C'est assez classique comme truc. Tu amènes le témoin dans une grande salle vitrée dans une de ces tours que les grands bureaux d'avocats occupent au centre-ville. Et là, tu lui dis: OK, mon Rosaire, là Bob, un de nos meilleurs en contre-interrogatoire, Bob va te brasser comme si tu étais à la Commission.
C'est ce qui s'appelle préparer un témoin.
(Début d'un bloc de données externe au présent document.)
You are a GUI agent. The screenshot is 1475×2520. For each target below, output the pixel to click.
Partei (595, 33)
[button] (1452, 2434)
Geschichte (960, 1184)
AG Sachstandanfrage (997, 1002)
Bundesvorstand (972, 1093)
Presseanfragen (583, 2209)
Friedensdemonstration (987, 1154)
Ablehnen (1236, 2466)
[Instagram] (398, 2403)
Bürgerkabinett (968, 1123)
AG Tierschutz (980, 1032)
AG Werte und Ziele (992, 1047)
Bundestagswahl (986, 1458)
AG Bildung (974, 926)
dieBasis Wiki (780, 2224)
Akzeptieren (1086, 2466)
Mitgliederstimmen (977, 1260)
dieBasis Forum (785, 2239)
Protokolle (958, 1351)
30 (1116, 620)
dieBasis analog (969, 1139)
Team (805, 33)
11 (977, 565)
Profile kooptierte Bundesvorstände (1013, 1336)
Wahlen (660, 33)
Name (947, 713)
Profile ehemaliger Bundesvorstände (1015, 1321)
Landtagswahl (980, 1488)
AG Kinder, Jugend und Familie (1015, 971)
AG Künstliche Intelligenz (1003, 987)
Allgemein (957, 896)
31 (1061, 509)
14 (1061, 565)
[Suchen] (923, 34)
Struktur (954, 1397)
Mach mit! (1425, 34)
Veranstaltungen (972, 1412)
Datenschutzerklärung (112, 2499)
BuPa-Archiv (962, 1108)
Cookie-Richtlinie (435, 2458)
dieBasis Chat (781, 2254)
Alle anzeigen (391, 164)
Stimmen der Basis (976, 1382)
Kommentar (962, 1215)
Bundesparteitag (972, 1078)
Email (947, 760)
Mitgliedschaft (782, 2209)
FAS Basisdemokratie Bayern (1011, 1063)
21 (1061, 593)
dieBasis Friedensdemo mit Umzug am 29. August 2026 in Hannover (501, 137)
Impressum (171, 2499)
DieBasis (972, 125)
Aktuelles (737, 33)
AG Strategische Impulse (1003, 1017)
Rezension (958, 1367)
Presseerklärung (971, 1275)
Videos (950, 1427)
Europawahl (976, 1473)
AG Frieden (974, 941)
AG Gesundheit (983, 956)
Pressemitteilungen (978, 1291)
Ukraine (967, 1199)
Ils ont dû faire ça, je ne peux pas croire que Dessau n'ait pas pensé à ça. Et c'est ça que Rosaire Sauriol leur a raconté? Les mêmes niaiseries qu'il nous a racontées hier?
Hon...
Et là, les avocats ont dit: super, mon Rosaire, t'es é-coeu-rant, vas-y, on va te regarder à la télévision!
Si c'est ça, ils lui ont fait une sale blague, au Rosaire. Bah, chacun son tour de se faire fourrer, pas vrai?
***
Alors voilà le Rosaire qui débarque à la Commission, une grosse valise pleine de merde dans chaque main. Il pense qu'on ne s'en aperçoit pas, mais elles suintent de toutes les mille magouilles des années passées, ces deux valises de merdes politiques.
Ah oui, il a violé le Code criminel et cinq ou six autres lois, il l'avoue. Mais tout va bien maintenant! Ils ont tout avoué au fisc, payé des amendes, et Dessau a son code d'éthique depuis 2009! Avant, on ne savait pas trop, c'est compliqué, l'éthique: on prend des coupures de 20 ou de 100 pour acheter un élu?
Et puis Rosaire est passé à autre chose. Il s'occupe maintenant de l'Amérique du Sud...
Ils sont convaincus que toute cette merde, on ne la sentira pas. Mais elle les suit.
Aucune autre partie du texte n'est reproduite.